Mistral AI looks set to reshape the web version of Vibe (Le Chat) with two additions spotted in development, both pointing beyond pure conversation. The first is a Code section, positioned as a peer to the existing Chat and Work areas. The company's coding agents have so far centered on its command-line tool, and the web build appears to bring that into the browser, likely mirroring the CLI. Whether it also foreshadows a desktop client remains unclear, though its placement suggests that coding is becoming a first-class surface rather than a side feature. Developers who would rather skip terminal setup are the obvious early audience.

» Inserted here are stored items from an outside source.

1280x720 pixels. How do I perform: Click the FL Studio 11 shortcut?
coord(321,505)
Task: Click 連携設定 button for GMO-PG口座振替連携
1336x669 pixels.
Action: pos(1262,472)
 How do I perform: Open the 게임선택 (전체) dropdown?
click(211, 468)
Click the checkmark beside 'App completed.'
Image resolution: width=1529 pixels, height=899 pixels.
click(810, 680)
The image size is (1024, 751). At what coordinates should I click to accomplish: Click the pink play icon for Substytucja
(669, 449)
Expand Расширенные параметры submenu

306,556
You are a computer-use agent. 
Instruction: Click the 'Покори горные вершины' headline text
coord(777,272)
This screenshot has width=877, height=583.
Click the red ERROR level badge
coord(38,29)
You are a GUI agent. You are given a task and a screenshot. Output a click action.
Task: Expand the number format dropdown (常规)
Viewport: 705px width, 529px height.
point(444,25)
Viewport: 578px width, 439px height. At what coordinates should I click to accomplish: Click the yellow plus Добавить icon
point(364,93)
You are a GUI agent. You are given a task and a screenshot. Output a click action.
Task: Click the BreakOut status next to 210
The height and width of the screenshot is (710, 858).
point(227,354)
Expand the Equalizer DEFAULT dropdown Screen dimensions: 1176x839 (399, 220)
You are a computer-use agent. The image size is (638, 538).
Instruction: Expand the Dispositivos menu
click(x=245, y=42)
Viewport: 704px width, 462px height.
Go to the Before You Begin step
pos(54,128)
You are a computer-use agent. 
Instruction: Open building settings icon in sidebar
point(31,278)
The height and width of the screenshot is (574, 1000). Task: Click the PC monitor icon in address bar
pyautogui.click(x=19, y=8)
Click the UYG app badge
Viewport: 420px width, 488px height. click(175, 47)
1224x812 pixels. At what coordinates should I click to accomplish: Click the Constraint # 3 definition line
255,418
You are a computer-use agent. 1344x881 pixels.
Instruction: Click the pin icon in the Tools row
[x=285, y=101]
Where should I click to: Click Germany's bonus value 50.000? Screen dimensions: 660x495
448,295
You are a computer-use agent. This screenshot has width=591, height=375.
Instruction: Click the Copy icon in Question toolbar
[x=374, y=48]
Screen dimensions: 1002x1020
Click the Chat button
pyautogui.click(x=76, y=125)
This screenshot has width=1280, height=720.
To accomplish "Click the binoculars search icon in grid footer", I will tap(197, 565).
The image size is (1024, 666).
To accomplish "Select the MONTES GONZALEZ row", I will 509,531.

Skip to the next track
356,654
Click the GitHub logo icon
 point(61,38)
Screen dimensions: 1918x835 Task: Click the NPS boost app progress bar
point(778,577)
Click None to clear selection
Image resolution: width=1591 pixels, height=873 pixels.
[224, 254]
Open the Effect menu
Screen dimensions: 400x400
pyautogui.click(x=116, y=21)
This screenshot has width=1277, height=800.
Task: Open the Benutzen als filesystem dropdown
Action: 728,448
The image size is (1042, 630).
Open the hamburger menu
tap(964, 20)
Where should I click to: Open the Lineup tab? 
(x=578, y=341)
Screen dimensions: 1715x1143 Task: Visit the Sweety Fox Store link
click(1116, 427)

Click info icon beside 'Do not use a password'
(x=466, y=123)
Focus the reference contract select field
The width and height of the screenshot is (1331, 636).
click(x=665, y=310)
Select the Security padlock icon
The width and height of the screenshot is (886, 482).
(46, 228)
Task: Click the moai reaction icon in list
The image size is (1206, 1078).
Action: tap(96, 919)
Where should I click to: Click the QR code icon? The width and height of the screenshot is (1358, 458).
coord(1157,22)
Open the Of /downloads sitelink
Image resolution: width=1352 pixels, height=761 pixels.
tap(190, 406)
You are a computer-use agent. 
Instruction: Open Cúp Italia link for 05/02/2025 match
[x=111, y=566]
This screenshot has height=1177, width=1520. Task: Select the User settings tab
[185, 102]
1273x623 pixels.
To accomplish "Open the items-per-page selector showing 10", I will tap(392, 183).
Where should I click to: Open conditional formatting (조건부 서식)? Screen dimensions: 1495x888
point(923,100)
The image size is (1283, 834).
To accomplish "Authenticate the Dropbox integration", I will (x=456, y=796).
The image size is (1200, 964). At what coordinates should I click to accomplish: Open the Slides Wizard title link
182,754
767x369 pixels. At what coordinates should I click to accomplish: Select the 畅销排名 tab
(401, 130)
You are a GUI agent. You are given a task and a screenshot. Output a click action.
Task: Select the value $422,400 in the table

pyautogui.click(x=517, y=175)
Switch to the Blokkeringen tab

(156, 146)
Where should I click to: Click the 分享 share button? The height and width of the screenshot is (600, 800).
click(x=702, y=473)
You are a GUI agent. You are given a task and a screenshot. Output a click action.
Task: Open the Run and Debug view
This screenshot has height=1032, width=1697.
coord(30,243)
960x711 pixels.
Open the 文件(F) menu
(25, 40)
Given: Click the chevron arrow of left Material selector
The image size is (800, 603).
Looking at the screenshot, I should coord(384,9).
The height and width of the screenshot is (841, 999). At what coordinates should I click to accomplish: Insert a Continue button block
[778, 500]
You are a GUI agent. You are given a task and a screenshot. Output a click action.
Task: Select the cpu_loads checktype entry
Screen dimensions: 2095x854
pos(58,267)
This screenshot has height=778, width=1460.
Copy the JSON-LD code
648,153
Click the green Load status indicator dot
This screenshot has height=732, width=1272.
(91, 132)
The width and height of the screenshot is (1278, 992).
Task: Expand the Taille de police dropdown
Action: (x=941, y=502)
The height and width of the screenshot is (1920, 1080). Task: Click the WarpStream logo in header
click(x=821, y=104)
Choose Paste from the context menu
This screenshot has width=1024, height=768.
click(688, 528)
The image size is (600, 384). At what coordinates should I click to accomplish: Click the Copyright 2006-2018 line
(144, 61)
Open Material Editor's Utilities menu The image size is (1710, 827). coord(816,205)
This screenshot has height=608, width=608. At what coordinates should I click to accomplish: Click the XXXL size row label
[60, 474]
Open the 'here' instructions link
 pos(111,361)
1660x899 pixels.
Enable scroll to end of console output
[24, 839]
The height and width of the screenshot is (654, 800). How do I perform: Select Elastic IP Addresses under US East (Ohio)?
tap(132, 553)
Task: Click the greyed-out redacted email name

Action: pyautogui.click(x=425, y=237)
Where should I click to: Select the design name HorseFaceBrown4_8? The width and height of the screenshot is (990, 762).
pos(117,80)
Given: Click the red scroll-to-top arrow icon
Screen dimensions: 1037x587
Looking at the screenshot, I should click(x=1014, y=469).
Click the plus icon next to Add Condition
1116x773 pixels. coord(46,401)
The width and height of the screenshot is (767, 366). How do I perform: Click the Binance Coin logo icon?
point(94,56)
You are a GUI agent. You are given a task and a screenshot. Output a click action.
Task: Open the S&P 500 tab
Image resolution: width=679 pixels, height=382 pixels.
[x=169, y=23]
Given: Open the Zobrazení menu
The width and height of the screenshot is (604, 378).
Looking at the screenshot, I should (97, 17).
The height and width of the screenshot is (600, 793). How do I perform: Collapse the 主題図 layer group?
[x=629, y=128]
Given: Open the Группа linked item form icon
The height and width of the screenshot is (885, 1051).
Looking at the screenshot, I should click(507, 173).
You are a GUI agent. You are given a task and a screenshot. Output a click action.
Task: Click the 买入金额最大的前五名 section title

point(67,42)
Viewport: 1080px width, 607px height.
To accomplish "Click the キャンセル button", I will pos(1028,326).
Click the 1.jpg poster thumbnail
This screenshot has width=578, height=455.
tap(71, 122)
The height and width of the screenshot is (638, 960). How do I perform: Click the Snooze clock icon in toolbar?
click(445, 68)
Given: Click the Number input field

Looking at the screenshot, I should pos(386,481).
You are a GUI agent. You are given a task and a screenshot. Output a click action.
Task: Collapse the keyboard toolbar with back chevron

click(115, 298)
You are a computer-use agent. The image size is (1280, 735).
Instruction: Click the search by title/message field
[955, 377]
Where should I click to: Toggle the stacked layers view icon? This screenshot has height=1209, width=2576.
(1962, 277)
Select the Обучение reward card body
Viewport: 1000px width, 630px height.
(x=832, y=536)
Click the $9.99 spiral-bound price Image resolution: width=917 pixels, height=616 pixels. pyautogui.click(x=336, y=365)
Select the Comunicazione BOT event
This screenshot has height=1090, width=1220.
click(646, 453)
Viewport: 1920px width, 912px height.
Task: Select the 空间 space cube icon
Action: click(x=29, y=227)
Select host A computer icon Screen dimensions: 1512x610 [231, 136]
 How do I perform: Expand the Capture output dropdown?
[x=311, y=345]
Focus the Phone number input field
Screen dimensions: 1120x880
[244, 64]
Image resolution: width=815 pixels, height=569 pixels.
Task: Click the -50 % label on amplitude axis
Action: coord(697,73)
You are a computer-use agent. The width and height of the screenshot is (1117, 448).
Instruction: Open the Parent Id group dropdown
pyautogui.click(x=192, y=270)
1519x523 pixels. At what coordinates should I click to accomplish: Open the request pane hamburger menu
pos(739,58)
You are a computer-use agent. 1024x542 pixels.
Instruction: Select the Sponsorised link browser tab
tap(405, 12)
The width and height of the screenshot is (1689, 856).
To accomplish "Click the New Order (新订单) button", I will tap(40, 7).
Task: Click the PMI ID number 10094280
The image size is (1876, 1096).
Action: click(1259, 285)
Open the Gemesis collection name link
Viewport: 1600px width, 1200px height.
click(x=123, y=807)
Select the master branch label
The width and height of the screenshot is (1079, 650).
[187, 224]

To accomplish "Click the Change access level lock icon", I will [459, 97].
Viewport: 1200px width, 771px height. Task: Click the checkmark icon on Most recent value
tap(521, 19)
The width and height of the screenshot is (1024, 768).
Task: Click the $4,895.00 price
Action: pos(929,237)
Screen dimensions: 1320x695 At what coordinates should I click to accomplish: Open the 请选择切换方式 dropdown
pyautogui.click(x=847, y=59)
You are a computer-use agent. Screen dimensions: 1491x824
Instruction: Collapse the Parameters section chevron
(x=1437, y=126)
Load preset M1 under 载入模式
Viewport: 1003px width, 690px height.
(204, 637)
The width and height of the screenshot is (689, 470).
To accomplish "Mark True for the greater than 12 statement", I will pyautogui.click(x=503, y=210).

The second, still flagged as a work in progress, reads as Mistral's take on advanced artifacts: an Apps area. Users would be able to build, host, and share apps that pull data through connectors or run multi-step workflows, moving Le Chat from somewhere to ask questions toward somewhere to ship tools. That tracks with Mistral's recent connector directory and its Workflows engine, and would place it alongside Anthropic's shareable artifacts and OpenAI's in-chat apps. Real limits are hard to gauge while the feature is unfinished.
The timing is notable, as Arthur Mensch has confirmed a new model arriving this summer, described as the start of a fresh family that is large yet sparse, wording that points to a mixture-of-experts design. He said it will ship as open weights, with early access opening in July for partners across research, government, and industry. Together, the browser features and the summer model sketch a wider shift: Mistral moving from a model lab toward a full product platform, leaning on its European, openly licensed footing as the line against larger US rivals. It makes for a crowded summer, and the release order will say a lot about where the company sees its leverage.